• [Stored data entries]
+ + + + + + +

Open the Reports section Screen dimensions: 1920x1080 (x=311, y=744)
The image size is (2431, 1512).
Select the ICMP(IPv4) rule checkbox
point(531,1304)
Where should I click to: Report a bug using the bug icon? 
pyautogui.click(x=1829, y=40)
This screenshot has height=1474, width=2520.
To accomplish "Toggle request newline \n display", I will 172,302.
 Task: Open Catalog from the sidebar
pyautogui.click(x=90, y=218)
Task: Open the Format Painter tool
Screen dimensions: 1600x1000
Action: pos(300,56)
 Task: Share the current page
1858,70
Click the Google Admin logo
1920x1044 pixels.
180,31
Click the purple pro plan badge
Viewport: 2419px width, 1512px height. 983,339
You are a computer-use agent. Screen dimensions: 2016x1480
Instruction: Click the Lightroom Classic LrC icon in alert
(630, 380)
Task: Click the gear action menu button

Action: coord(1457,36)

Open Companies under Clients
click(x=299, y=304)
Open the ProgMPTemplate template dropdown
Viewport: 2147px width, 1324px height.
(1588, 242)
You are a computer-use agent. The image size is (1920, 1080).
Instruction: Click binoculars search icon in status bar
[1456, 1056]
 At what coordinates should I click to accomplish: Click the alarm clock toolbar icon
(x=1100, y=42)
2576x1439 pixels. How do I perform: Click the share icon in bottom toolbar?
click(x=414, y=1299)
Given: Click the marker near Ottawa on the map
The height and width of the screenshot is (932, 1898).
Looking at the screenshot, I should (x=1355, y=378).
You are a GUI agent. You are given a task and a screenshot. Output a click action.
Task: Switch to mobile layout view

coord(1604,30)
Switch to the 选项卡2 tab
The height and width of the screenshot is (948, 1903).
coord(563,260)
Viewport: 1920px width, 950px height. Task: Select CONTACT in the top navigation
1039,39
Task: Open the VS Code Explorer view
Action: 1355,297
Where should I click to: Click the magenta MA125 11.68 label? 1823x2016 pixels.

+ + + + + + +

• [What you have to do] Some lines above hold the word "size". Copy all of them.

• [Task answer]
The image size is (2431, 1512).
You are a computer-use agent. The image size is (1920, 1080).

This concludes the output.